Por Arquitecto Carlos Sanabra para candelariopatagonia.com
No es posible responder seriamente esa pregunta sin antes conocer para qué es ese lote. ¿Será para ubicar un edificio donde vivirán 10, 20 o 30 familias? ¿O una sola familia? ¿Y qué costumbres tendrá esa familia? ¿Podrán tener además de su casa un huerto y un jardín? ¿O será para un taller mecánico? ¿O será para un supermercado? ¿O para un depósito?
Para cada caso el tamaño ideal de un lote urbano es diferente. Tampoco es posible responder seriamente esa pregunta sin antes conocer el lugar donde se van a implantar esos lotes. No es lo mismo generar lotes en el borde superior de una barda que al pie de la barda o sobre un cañadón, o frente al mar.
También importan sus orientaciones cardinales y sus vistas panorámicas, así como el paisaje urbano que se pretende generar en el futuro y su vinculación con el resto de la ciudad. Veamos un buen ejemplo local.

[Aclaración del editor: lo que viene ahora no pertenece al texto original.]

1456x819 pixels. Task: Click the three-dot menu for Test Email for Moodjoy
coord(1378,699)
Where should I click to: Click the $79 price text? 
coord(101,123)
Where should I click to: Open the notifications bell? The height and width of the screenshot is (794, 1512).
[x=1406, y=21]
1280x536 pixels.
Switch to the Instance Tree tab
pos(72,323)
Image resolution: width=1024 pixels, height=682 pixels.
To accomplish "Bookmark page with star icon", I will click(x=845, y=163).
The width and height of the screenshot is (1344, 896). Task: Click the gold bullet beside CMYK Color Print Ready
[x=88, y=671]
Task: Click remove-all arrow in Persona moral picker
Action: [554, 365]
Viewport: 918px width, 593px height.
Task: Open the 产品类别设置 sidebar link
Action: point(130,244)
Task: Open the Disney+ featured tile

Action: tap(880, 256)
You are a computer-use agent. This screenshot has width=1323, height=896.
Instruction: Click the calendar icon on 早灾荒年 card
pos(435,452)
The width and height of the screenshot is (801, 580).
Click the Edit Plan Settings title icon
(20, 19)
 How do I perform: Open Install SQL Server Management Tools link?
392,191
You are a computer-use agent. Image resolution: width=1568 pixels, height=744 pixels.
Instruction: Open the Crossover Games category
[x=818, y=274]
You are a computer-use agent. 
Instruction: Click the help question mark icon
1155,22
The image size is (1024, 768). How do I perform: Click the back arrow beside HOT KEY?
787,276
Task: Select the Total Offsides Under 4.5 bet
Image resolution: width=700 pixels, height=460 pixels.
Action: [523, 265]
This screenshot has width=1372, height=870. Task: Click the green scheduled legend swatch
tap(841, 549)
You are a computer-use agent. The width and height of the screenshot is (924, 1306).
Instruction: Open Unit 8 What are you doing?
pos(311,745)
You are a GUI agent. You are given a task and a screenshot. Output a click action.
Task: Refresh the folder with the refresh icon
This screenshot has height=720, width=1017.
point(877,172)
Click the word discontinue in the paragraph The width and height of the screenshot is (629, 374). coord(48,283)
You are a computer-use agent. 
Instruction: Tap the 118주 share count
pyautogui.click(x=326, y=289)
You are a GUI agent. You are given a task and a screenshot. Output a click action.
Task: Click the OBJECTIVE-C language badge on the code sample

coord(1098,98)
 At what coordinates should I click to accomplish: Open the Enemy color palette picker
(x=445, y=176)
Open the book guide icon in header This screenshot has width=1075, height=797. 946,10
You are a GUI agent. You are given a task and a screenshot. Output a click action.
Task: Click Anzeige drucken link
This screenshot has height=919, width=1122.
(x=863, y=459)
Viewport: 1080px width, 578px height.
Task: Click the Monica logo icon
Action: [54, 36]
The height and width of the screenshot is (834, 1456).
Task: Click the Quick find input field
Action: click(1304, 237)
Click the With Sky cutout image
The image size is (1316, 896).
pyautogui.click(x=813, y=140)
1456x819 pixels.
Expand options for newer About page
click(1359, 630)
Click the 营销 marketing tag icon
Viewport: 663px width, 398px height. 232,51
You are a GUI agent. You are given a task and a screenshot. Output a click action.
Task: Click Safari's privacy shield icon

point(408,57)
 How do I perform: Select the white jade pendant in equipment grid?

Para el ingeniero Allan Lea autor en el año 1906 del trazado urbano de la ciudad de Puerto Madryn, el tamaño ideal de lote urbano fue de 1.000 M2 para lotes en esquinas con frentes de 20 metros y 750 M2 para los restantes con frentes de 15 metros.
Este tamaño permitió que pudieran desarrollarse usos comerciales, de servicios y residenciales para las demandas de la ciudad durante más de 60 años. Dispuso los lotes evitando que las fachadas estuvieran enfrentadas, pero… para todos los lotes con frente al mar cambió el criterio y orientó todas las fachadas con vistas al mar.
Ahora bien, el trazado no puede entenderse sin considerar una enorme porción de tierra destinada al ferrocarril, el puerto y las actividades asociadas a la manipulación de cargas.
Es decir, Allan Lea presentó una cantidad de lotes urbanos y una superficie proporcional destinada a usos laborales y económicos que le daba sustentabilidad económica a las familias que habitarían las parcelas de su trazado.
Una cosa no puede entenderse sin la otra.
Para el prestigioso arquitecto y urbanista argentino Eduardo Sacriste el tamaño y la proporción de los lotes urbanos son elementos claves que definen la calidad de la vivienda y su relación con la ciudad.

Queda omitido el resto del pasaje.